Thursday, July 24, 2003

East Meets West
by Skald

Bangkok is home to a trashy and chaotic "backpackers ghetto"... a place where on-the-cheap Westerners mix with tourist-trade Thais. Many people denigrate this area--- they say it's not the "real" Thailand.

But it's as real as any other place... certainly as real as "Buford Highway" in nearby Atlanta.... or "Little Mexico" here in hicksville. These inter-culture zones are dynamic places.... places where strict rules break down-- where newcomers leave behind the expectations of home..... where locals abandon local expectations. In the backpackers ghetto, Thais wear blue jeans and Americans wear local peasant clothes. Thai cuisine is served with french fries.
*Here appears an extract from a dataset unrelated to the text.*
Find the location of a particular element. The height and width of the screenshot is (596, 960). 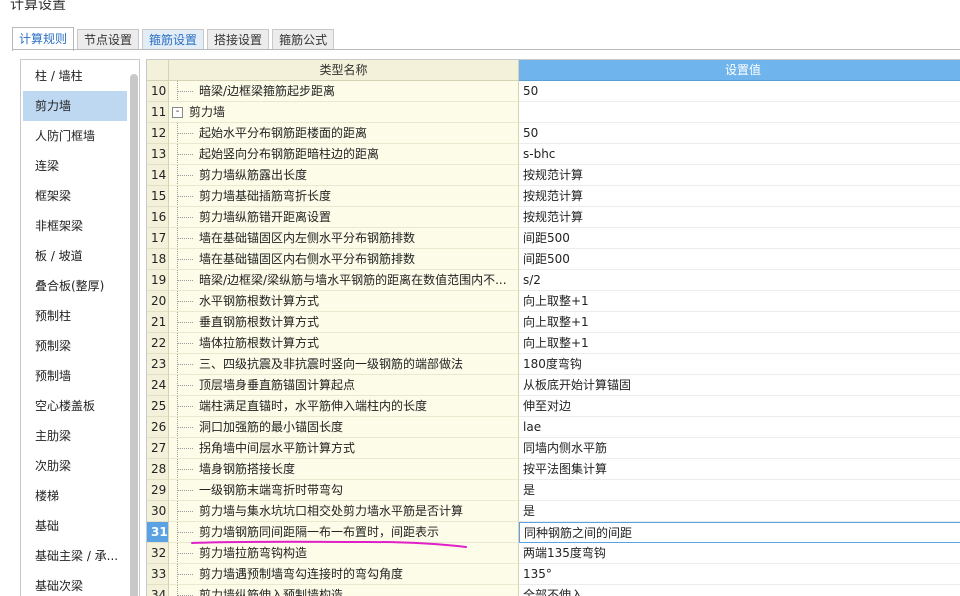

table-row: 15 剪力墙基础插筋弯折长度 按规范计算 is located at coordinates (554, 196).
Its crass and gaudy, but there's no denying the energy of this place.... a place that's not quite Thailand... not quite America. There are negative effects to be sure: the sex trade and hordes of obnoxious drunks. But there is also an explosion of creativity, a breakdown of conditioning, an expansion of identity, a renaissance of self-experimentation,... and a dramatic cross-fertilization of cultures. Bangkok is squalid, breeding, sweating, grotesque, and beautiful. So is life. So too Buford Highway.... which is a hodge-podge collection of Asian supermarkets, Korean restaurants, Mexican grocers, flea markets, and Vietnamese take-out: messy, gaudy, chaotic, organic, dynamic, alive. The world village in a microcosm.

Some bemoan these places. Purist tourists bitch about the loss of "unspoiled" places. True-blue Americans rail against the immigrant invasion. I walk these places and dance with glee.

They give me hope.... that the world village isn't the bland corporate gruel served up by McUSA. Nor is it a series of rigid customs that enslave or confine. Rather, it can be a wonderful masala-- a spicy mix of identities and languages-- a "congress of weird religions"-- a clash of styles-- a dance of opposites.

Give me spice. Give me dirt. Give me chaos, movement, sweat and heat..... give me organic life. Fuck the suburbs. Give me Bangkok.